**SOURCE RECORDS:**
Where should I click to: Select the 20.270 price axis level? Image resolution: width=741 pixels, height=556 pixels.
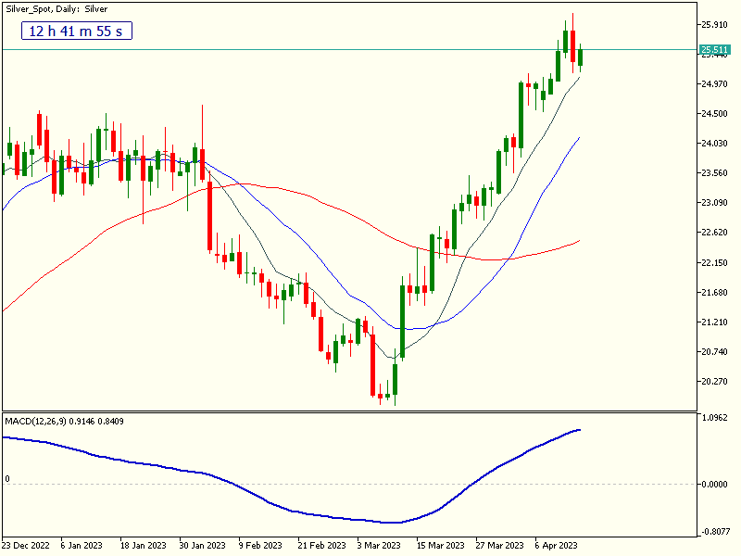coord(714,382)
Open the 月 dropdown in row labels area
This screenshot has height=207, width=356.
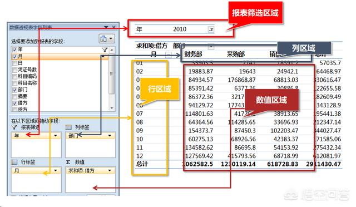(x=56, y=170)
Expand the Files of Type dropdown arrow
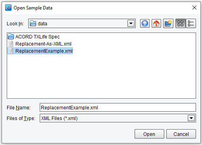This screenshot has width=202, height=145. click(x=191, y=118)

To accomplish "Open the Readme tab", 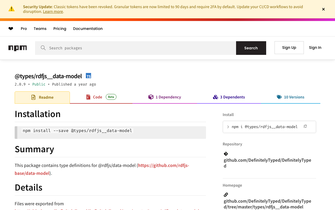I will pyautogui.click(x=42, y=97).
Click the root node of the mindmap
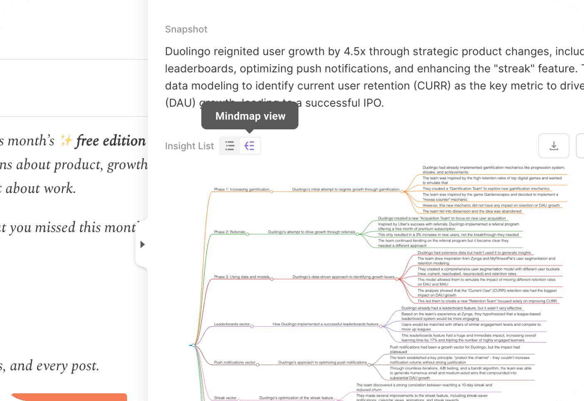 point(193,345)
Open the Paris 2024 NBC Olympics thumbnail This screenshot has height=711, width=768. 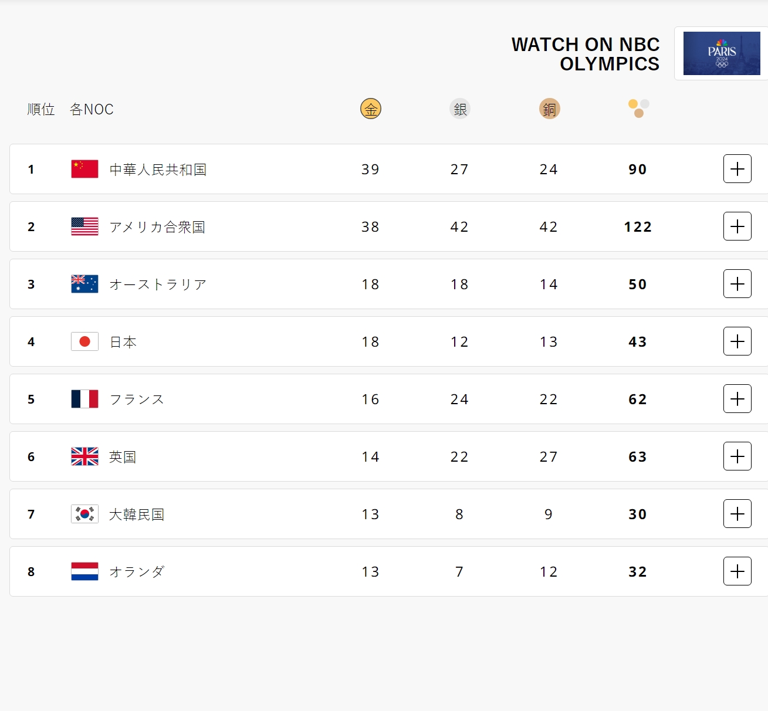pos(722,53)
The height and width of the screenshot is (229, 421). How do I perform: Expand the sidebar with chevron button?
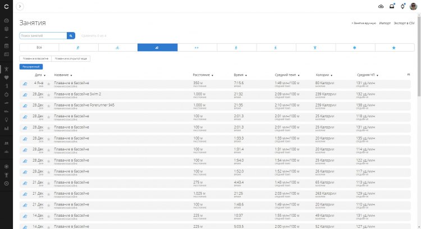(x=20, y=6)
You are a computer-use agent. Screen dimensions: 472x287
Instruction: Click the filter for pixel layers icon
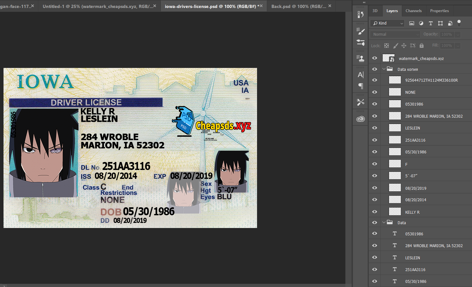(x=412, y=23)
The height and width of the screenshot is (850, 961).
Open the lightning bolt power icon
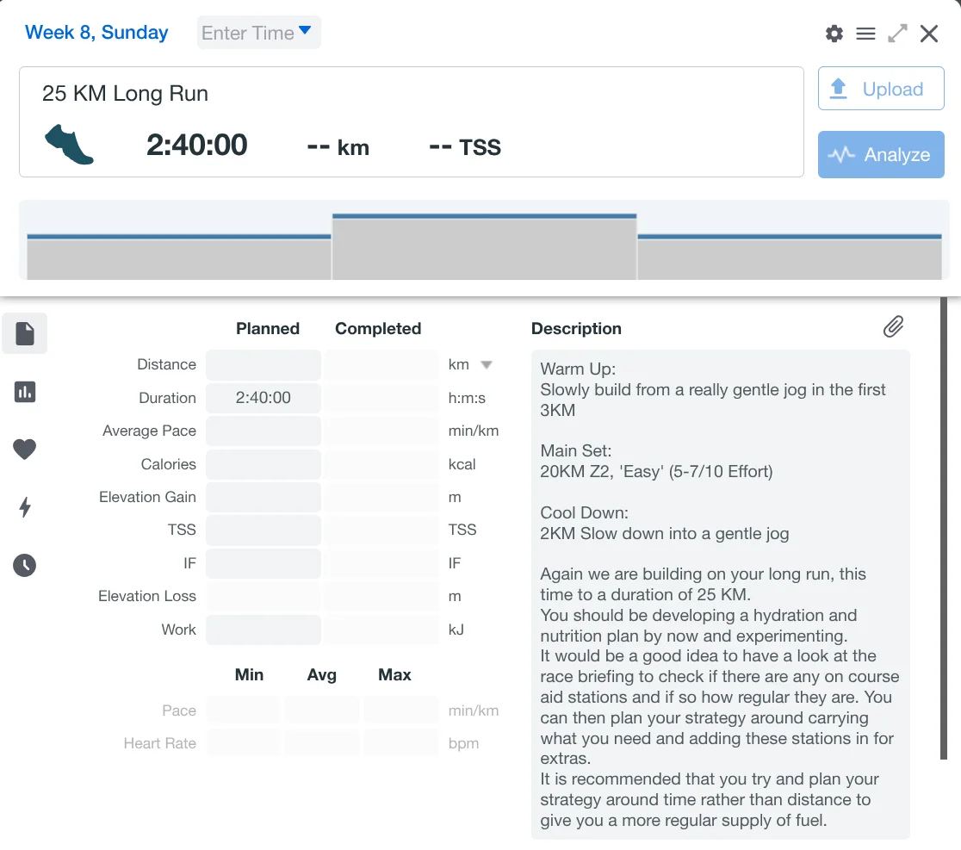click(25, 507)
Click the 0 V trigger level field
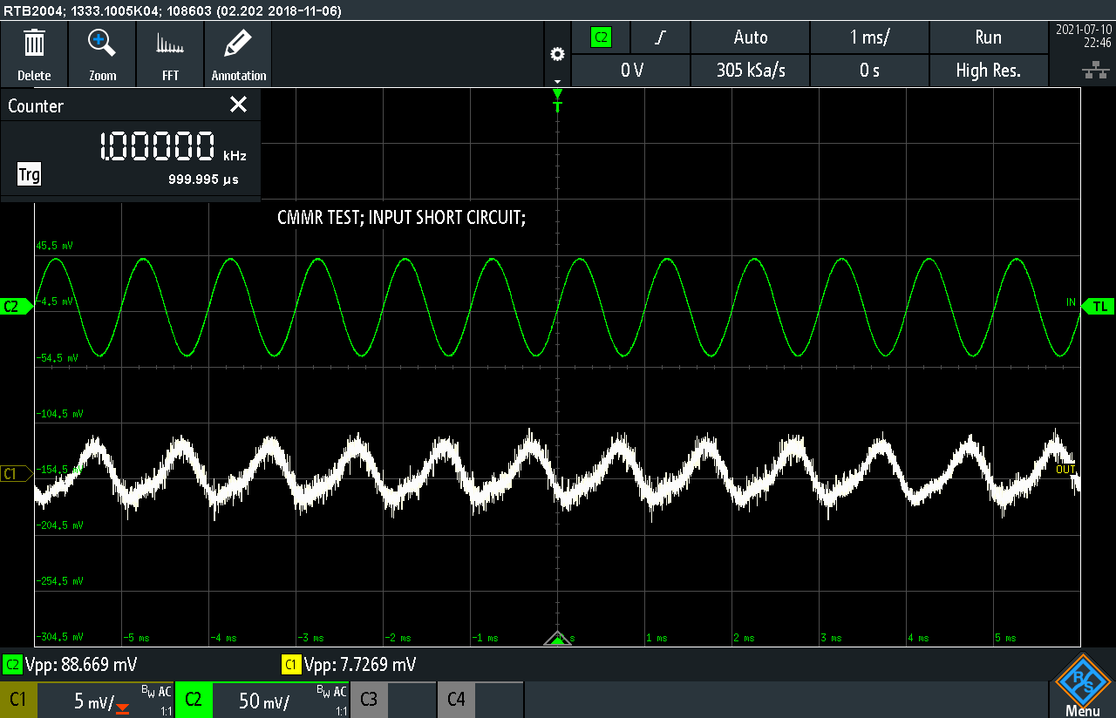The image size is (1116, 718). pyautogui.click(x=631, y=71)
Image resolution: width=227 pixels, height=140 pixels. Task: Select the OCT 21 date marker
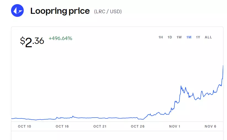tap(100, 126)
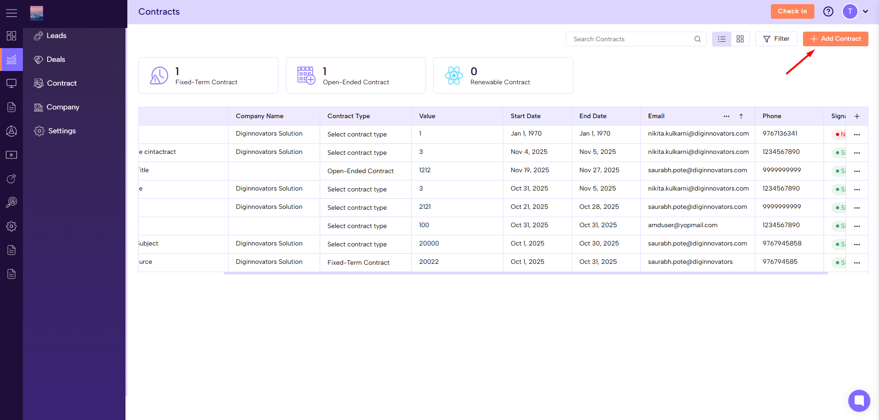Open row actions for value 20022 contract
Screen dimensions: 879x420
point(857,263)
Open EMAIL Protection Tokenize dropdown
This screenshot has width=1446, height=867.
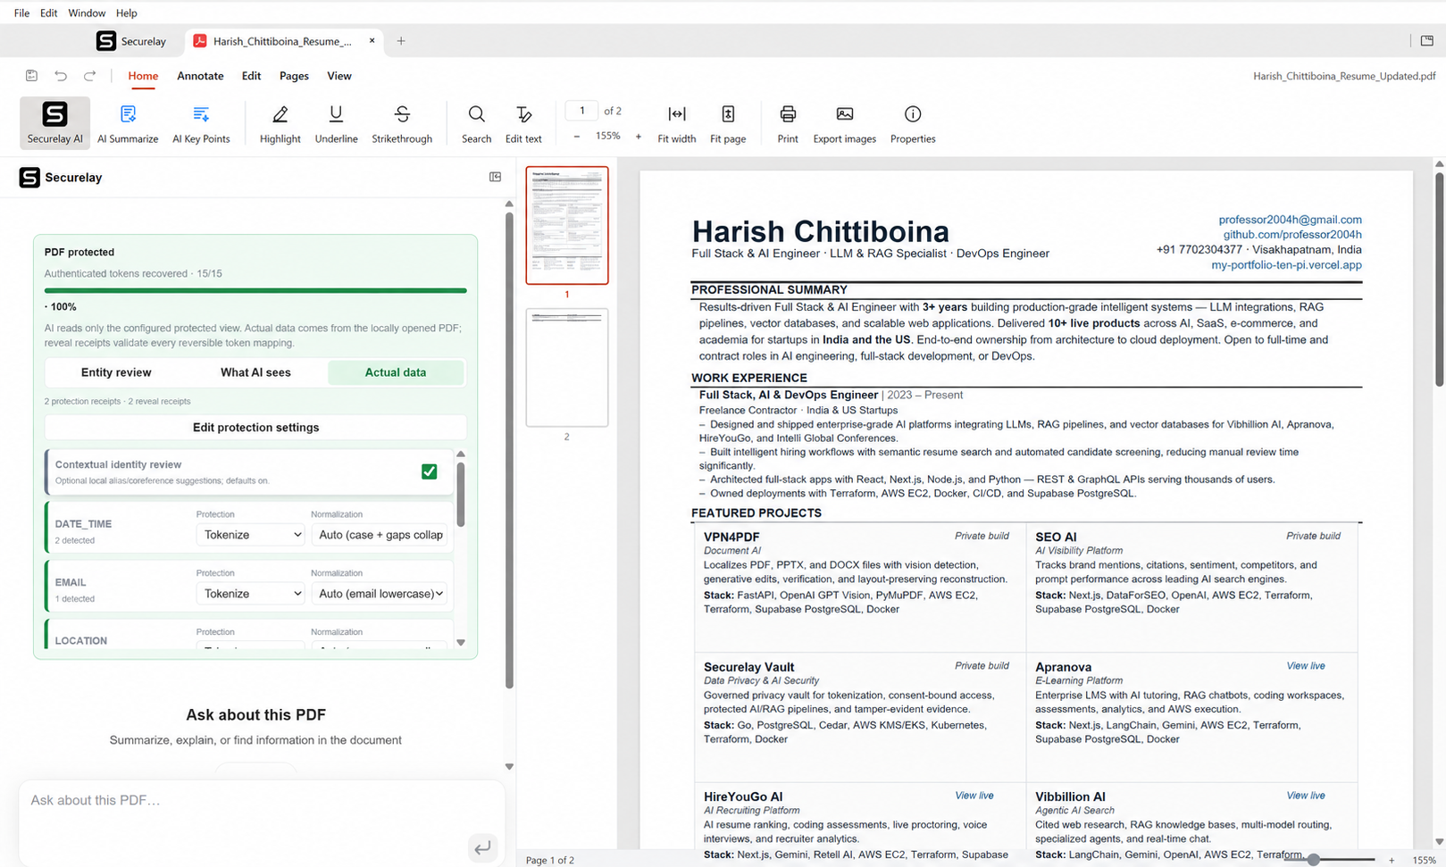coord(250,594)
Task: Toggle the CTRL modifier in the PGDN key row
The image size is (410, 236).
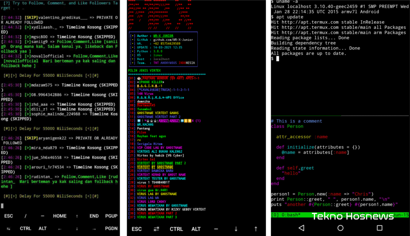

**TASK STATEMENT:**
Could you repeat, exactly and with nothing else, the lines from the one containing "Task: Toggle the" through the last line of the records above, leaving out the pictures?

**RESULT BELOW:**
Task: Toggle the CTRL modifier in the PGDN key row
The image size is (410, 236).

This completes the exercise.